Understanding Roof Vents

A roof vent on a metal roof.

We all want our homes to be warm in the winter and cool in the summer. One way to help achieve that goal is to have a properly insulated attic and roof vents. The insulation will help keep the cold winter or hot summer air out of your home, while the roof vents allow air into your attic, where it circulates and carries hot or cold air out. While we all get lots of information on how important it is to properly insulate an attic, the equally important part about allowing for airflow isn't as frequently talked about. Here's an overview of how attic ventilation should work.

Why We Need Ventilation

When you first think about it, the idea of allowing cold winter or hot summer air into your attic just seems wrong. However, your attic provides a middle ground or buffer between the extremes of the outside temperatures and the relatively constant temperature inside your home, without adding to the floor space that you need to heat and cool.

Without air movement, moist air from inside your home escaping into the attic (around light fixtures, fan ducts, or attic entrances) would be trapped there. Over time this trapped moisture would get into the insulation thus reducing its effectiveness, as well as wooden joists and rafters. Mold and mildew would start to grow and the wood would rot. Air movement gets that moisture out of the attic.
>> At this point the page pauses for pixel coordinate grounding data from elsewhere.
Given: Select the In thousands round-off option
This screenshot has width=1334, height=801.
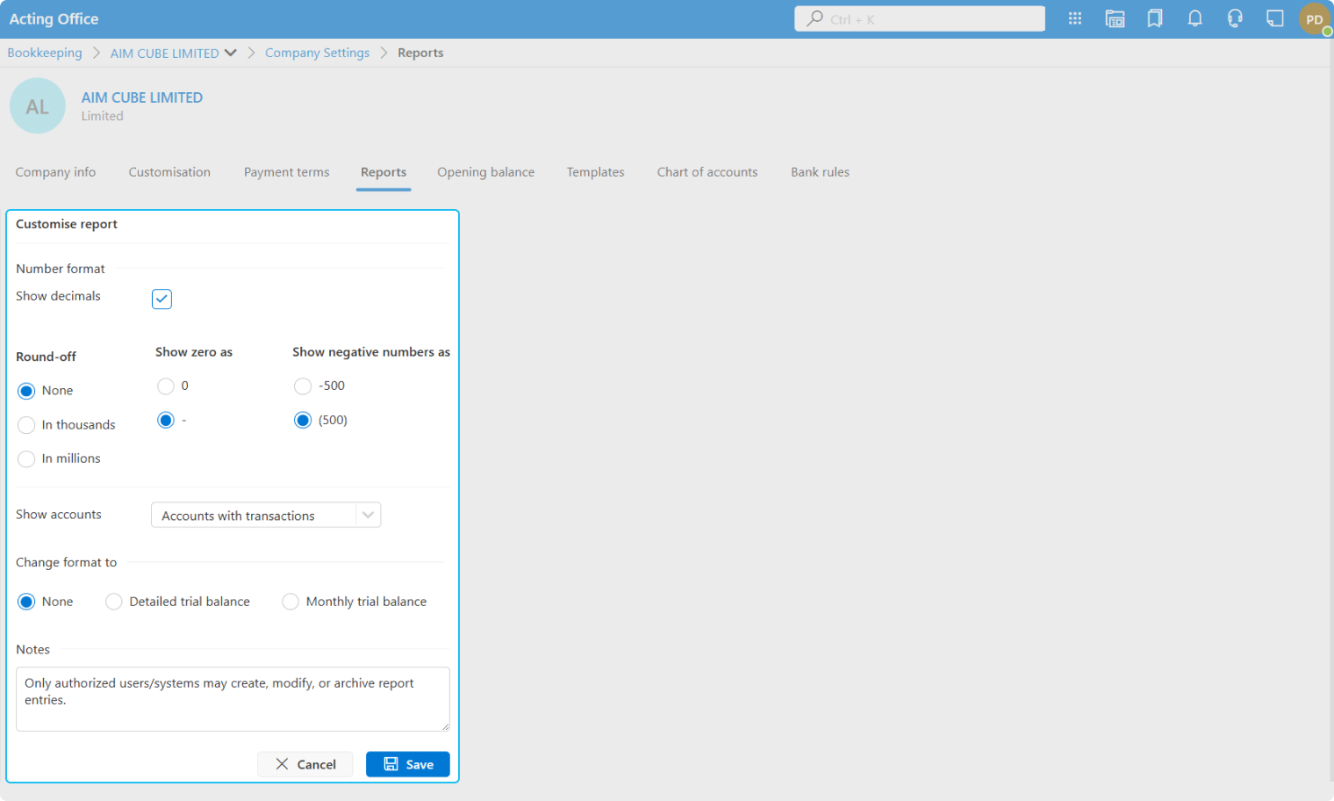Looking at the screenshot, I should tap(26, 425).
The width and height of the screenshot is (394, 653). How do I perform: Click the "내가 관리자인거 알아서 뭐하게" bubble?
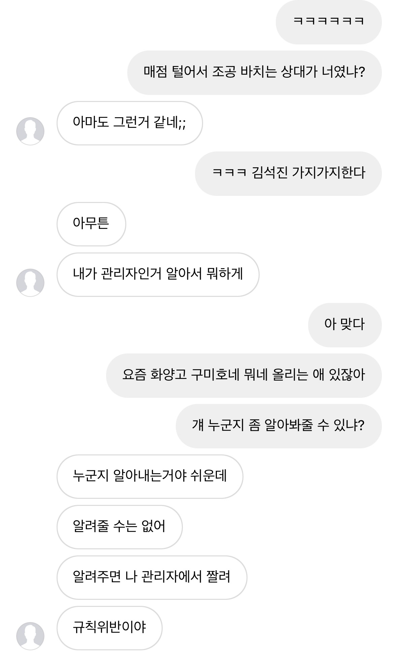click(x=158, y=274)
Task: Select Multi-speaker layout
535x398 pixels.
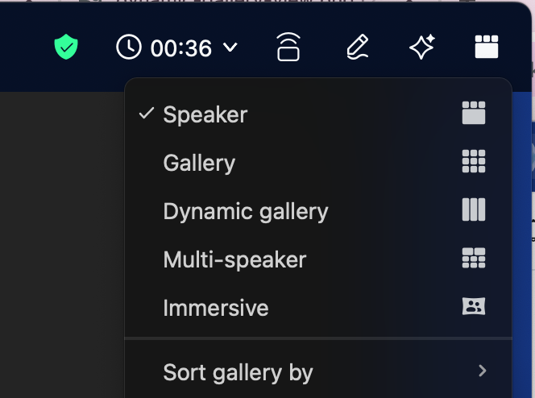Action: (x=234, y=259)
In the summer, even though the attic is hot, it's still slightly cooler as a result of air movement. This movement allows the insulation (that actually holds heat) to cool quicker so it won't transmit heat into your home after the sun goes down. The cooler attic temperature is also good for your roof since it helps prolong the life of your shingles.

Getting Proper Ventilation

Proper attic ventilation requires a steady flow of outside air from the lowest part of the attic, along the roofline, and out the highest part of the attic. This air movement helps the insulation work best and cools the underside of the roof.

Soffit vents (the area beneath the eaves of your roof) allow the air to enter at the lowest part of your attic and ridge vents (a screened vent that replaces the top shingles at the peak of your roof), or roof vents allow it to escape out the top.

Older homes often don't have proper ventilation, since they were built with just a few gable vents near the top of the roof. Building codes across the country often require roofers to install new roof vents when reroofing homes that only have gable vents.

Insulating Roof Vents

While roof vents need to be installed using a waterproof membrane and overlapping shingles so moisture can't get in under them, they shouldn't be insulated. Soffit vents also need to be left uninsulated to allow airflow.

A properly insulated attic will have insulation across the floor/ceiling joists, but where the floor meets the roof joists (over top of the soffits) there will be no insulation.

Contractors often use attic rafter vent/baffles installed between the roof joists to keep insulation from migrating into the area over the soffits and blocking airflow. These vent baffles are available at home improvement and hardware stores for the DoItYourselfer installing insulation in their attic.